RECORDS TO PROCESS section start

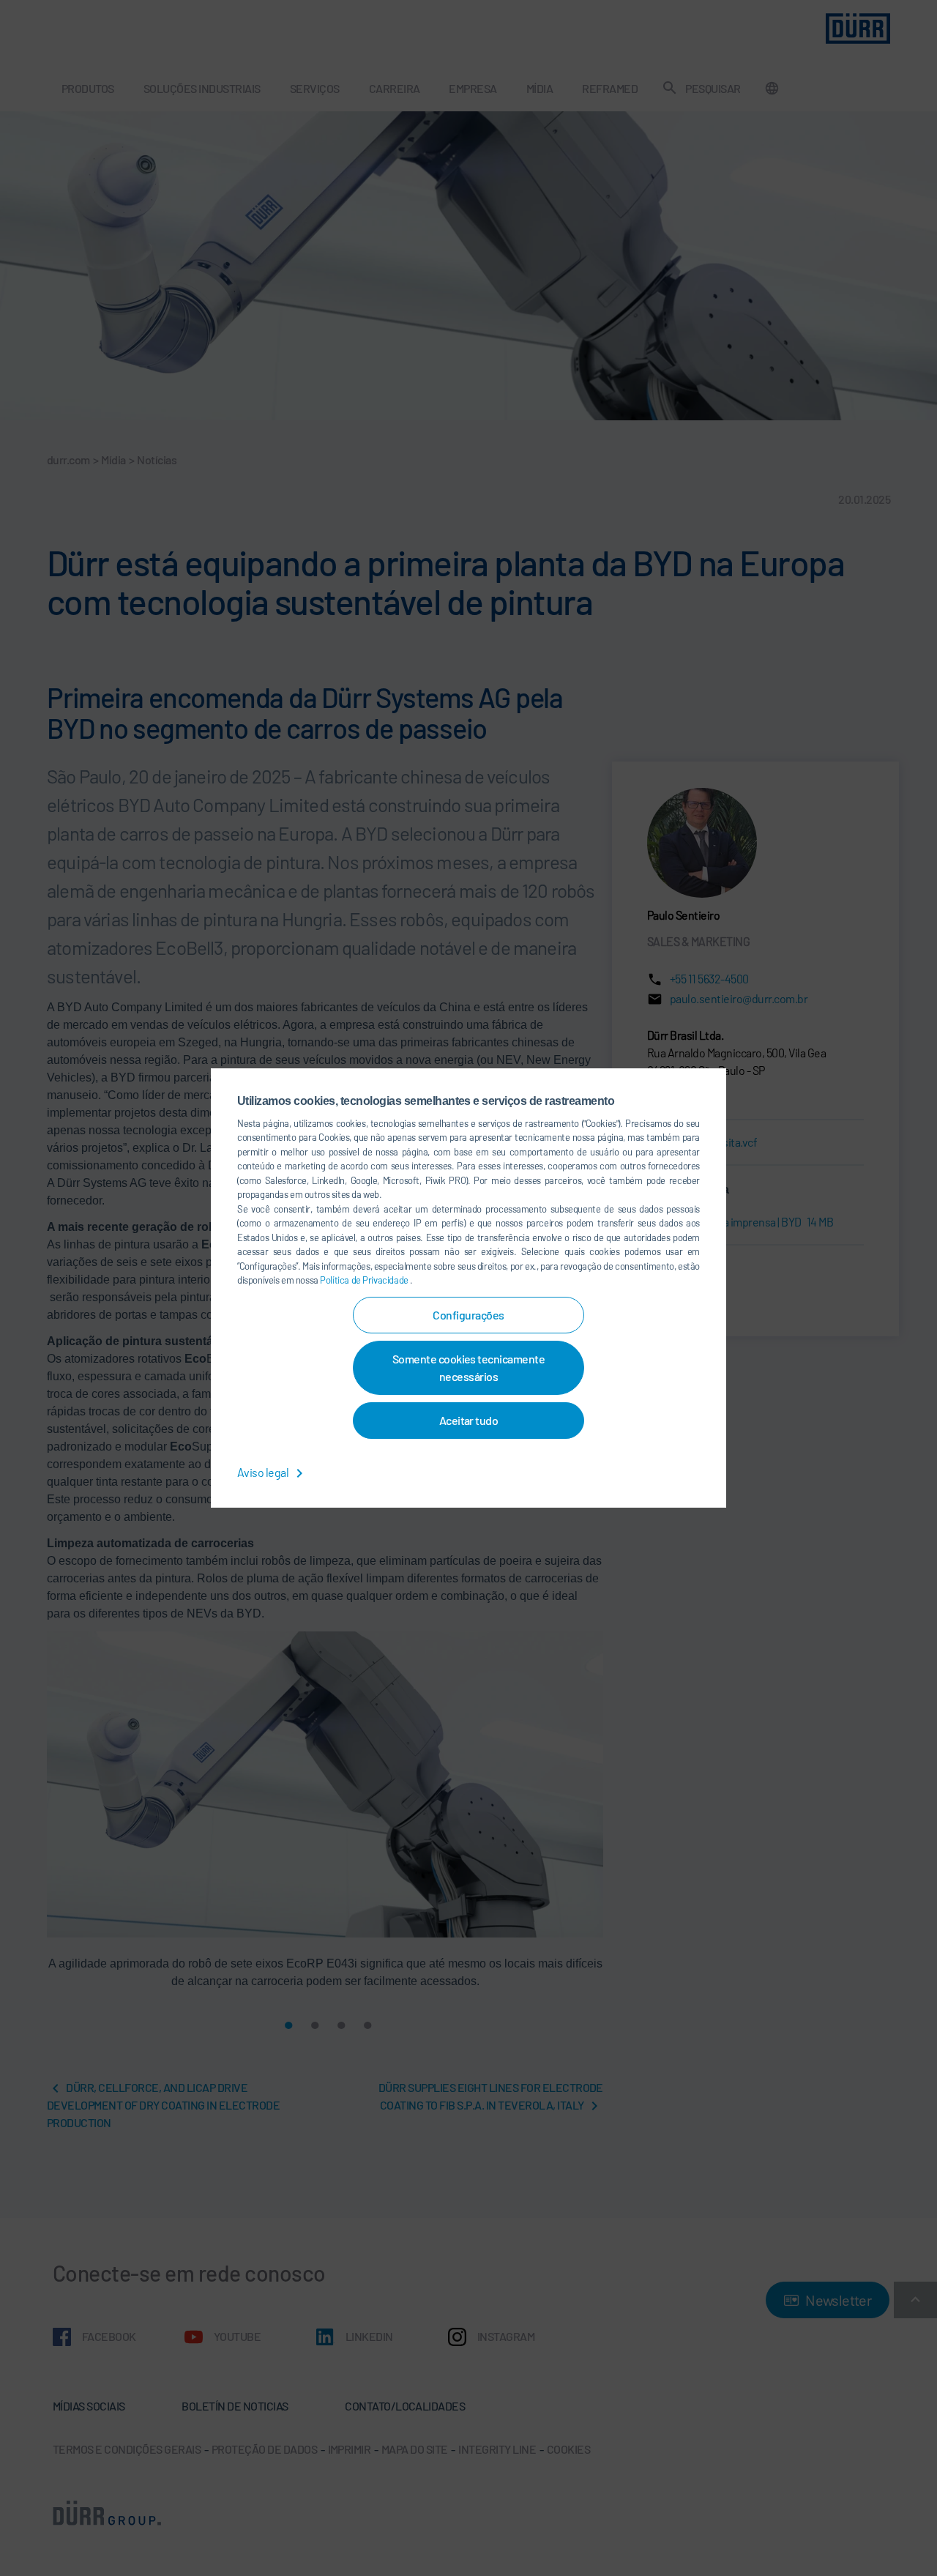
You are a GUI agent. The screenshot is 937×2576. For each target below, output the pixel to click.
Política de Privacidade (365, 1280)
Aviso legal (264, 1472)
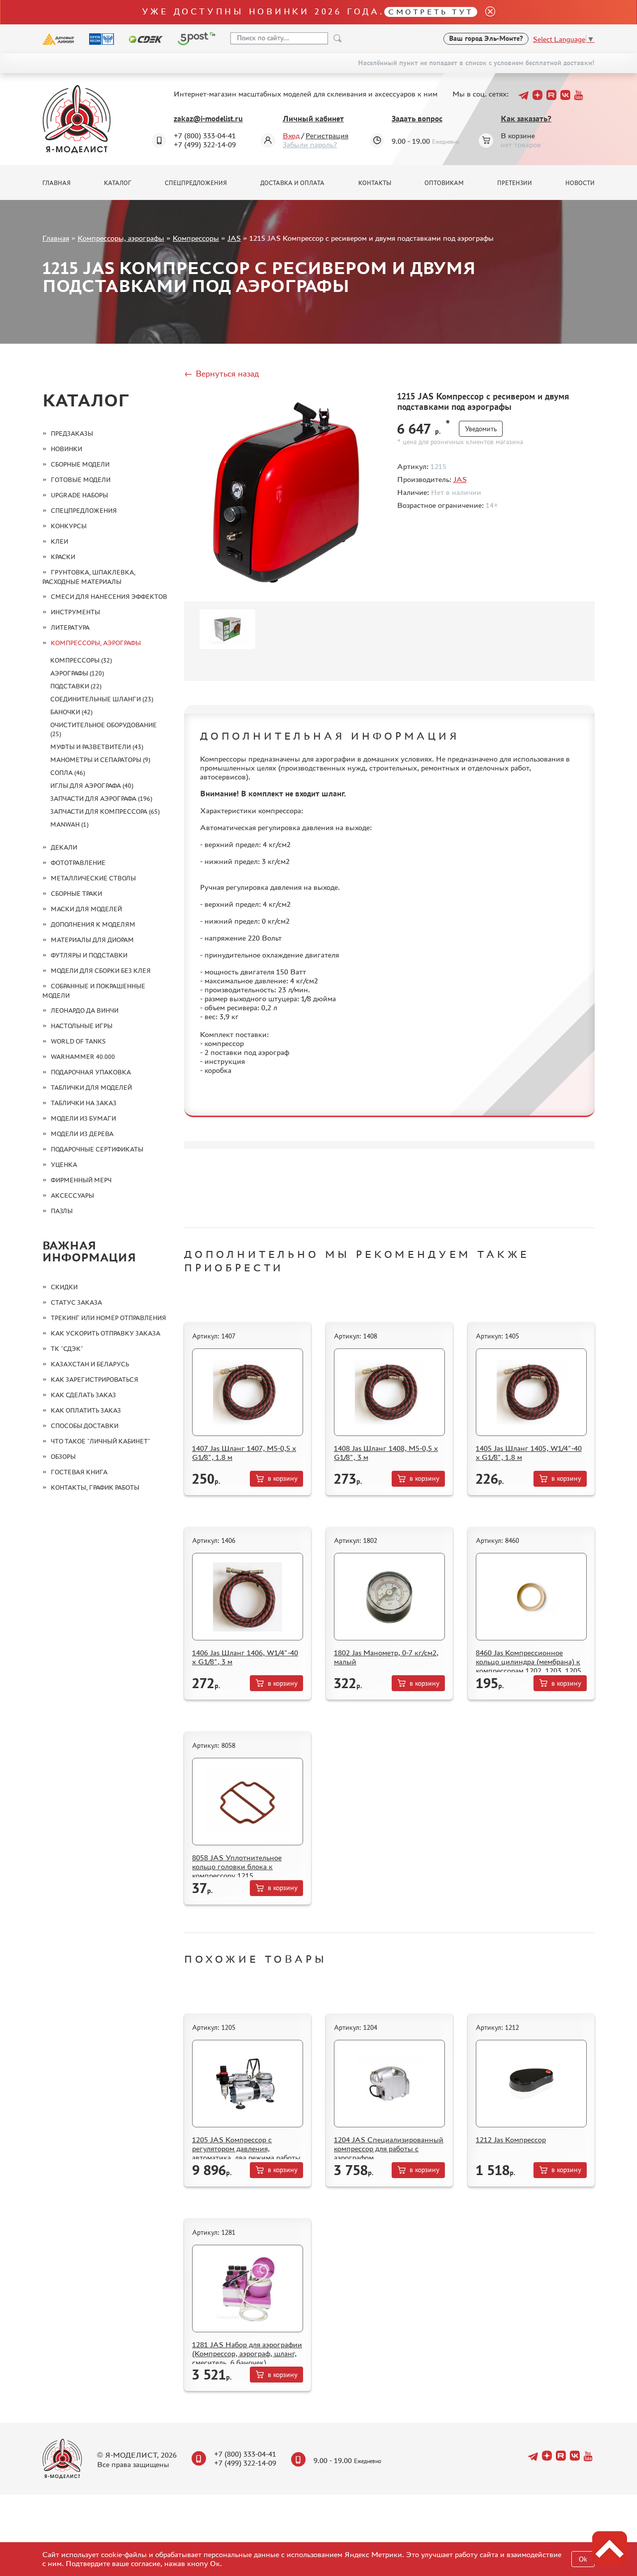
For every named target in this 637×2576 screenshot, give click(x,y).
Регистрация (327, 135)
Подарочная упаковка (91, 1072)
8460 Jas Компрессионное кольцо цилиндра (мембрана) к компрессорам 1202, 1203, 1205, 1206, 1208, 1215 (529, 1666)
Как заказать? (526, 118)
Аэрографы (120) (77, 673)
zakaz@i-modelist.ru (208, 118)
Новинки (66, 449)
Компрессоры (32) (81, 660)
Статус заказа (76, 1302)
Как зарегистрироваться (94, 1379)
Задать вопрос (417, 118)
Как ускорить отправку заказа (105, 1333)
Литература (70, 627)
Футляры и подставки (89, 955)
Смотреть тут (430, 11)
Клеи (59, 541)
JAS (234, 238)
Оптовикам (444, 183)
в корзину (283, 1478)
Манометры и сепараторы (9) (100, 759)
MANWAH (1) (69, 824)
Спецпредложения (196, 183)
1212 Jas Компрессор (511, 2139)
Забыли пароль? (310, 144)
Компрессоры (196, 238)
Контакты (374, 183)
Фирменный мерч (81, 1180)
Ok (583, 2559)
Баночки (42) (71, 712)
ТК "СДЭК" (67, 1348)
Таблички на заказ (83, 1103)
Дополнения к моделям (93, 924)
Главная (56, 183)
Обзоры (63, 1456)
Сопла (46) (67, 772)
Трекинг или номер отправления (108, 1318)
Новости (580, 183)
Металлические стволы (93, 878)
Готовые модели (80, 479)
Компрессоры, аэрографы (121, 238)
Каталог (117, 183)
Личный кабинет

RECORDS TO PROCESS section end
RECORDS TO PROCESS section start

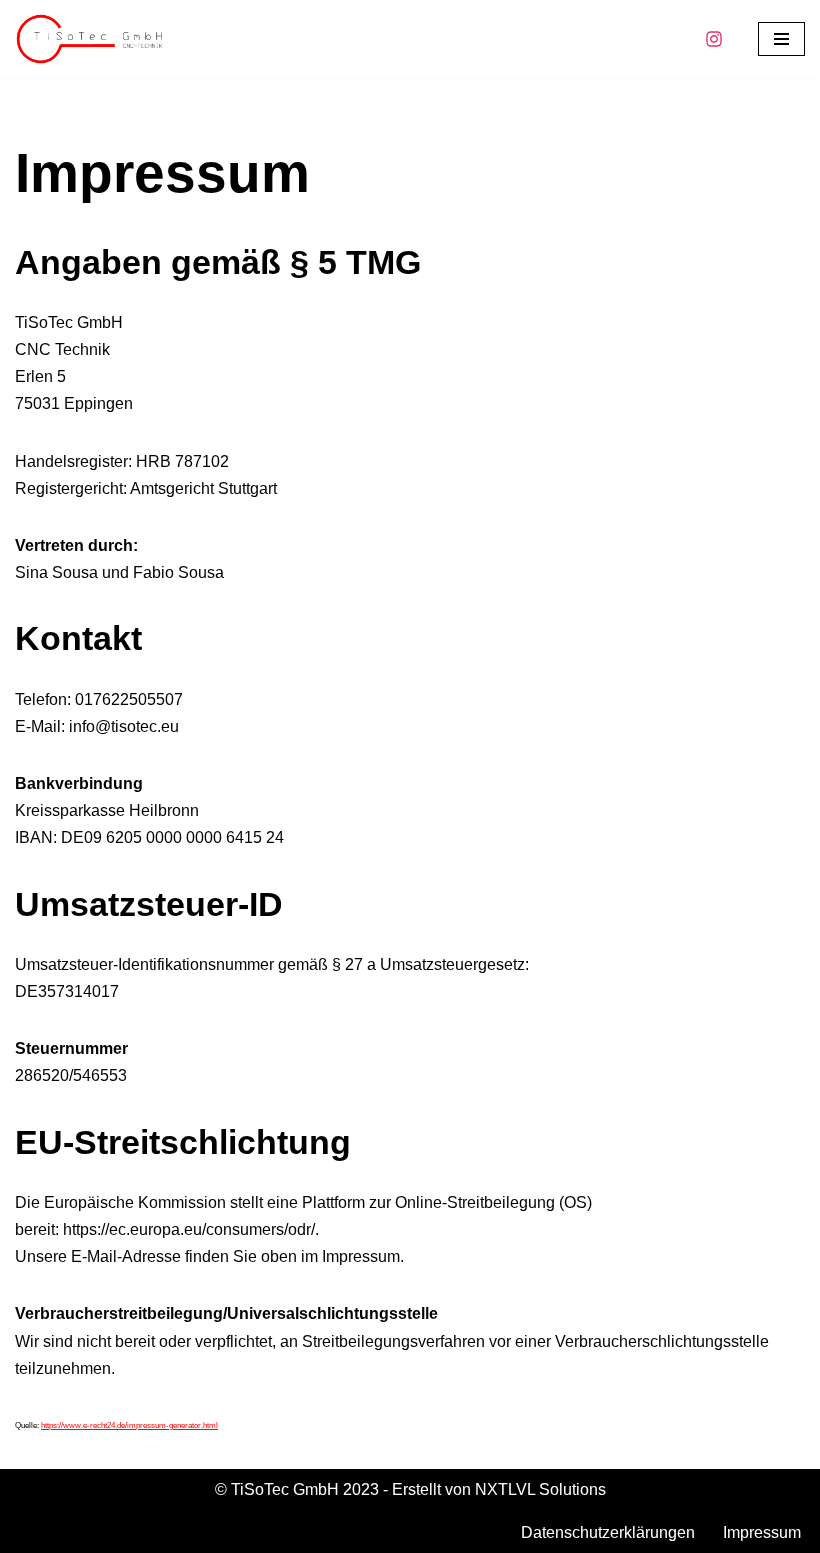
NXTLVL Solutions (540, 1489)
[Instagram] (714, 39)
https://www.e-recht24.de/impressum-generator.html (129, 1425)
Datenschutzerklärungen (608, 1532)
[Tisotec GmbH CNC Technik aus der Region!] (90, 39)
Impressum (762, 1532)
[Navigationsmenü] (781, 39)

RECORDS TO PROCESS section end
RECORDS TO PROCESS section start

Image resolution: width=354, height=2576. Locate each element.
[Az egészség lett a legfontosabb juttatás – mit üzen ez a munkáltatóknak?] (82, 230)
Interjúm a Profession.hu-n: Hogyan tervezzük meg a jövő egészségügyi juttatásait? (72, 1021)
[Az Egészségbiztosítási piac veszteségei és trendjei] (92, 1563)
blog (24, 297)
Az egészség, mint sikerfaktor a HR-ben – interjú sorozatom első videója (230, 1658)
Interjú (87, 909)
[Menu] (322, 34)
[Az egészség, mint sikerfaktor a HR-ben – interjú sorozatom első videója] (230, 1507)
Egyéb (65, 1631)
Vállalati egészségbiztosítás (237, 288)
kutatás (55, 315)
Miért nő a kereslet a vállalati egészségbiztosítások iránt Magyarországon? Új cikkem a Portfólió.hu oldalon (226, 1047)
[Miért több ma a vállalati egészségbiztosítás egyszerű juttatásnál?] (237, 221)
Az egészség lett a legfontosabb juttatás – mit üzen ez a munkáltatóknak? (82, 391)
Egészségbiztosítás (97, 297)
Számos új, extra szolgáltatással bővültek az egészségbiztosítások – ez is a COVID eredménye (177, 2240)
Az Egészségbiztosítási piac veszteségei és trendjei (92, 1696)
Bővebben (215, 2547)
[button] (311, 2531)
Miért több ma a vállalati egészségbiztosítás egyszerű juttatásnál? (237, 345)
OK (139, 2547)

RECORDS TO PROCESS section end

REQUIRED ACTION: All lines in the data above from the one with "Металлические стволы (93, 878)" through the one with "Личный кабинет" must be repeated exactly, and no others.

ANSWER FOR THIS EXERCISE:
Металлические стволы (93, 878)
Готовые модели (80, 479)
Компрессоры, аэрографы (121, 238)
Каталог (117, 183)
Личный кабинет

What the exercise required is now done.